__Exercise details__
Search the entries for the word "computer". Copy each line in which it is found.

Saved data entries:
________

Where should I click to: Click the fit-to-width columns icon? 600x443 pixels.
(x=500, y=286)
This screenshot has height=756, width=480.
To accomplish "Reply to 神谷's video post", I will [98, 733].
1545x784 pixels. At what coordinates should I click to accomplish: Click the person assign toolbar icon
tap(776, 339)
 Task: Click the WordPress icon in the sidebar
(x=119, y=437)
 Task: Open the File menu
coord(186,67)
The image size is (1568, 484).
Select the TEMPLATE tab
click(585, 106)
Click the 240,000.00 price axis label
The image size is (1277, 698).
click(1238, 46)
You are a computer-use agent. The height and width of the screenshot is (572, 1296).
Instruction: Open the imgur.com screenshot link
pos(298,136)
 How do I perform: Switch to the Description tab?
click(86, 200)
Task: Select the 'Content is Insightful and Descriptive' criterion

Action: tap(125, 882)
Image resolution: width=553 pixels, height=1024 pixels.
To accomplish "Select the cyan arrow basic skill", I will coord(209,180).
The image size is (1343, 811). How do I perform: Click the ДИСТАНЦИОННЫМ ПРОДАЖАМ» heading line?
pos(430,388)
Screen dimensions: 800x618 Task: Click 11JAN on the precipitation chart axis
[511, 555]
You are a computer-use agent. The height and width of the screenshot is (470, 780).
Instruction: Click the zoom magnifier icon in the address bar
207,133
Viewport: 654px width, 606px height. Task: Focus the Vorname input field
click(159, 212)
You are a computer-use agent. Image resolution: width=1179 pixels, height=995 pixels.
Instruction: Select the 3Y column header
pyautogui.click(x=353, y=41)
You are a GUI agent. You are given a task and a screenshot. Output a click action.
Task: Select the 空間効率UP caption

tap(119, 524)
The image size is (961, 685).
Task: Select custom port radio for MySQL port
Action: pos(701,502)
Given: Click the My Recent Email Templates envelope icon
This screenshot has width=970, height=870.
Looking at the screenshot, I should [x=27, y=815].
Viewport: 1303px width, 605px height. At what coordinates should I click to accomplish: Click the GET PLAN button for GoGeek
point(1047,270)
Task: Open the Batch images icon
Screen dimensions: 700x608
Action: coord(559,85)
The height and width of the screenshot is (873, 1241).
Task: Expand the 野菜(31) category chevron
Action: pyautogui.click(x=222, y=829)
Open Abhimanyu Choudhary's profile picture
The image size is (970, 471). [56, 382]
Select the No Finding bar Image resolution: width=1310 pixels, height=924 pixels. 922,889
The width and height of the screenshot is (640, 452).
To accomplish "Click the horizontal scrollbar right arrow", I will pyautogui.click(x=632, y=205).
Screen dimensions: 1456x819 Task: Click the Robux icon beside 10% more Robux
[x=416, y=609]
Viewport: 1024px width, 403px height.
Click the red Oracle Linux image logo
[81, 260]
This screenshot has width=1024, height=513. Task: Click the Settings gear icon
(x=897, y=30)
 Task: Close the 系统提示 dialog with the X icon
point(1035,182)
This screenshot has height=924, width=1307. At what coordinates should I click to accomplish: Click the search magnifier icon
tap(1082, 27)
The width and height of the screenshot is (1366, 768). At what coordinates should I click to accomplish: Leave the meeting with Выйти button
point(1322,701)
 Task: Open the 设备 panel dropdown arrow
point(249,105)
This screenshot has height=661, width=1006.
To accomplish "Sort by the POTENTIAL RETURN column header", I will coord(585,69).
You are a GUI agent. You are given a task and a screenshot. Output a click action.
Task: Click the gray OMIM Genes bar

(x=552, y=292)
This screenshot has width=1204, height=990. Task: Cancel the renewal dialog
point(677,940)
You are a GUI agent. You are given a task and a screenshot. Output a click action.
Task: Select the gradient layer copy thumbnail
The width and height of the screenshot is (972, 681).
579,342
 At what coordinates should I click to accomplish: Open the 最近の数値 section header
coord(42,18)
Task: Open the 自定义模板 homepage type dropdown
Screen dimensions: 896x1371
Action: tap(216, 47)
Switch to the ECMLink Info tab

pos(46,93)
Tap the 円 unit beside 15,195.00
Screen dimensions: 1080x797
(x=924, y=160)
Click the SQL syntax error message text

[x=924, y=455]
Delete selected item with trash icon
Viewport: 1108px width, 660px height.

________

__Task solution__
You are a computer-use agent. The height and width of the screenshot is (572, 1296).
You are a computer-use agent. The height and width of the screenshot is (470, 780).
You are a computer-use agent. Image resolution: width=1179 pixels, height=995 pixels.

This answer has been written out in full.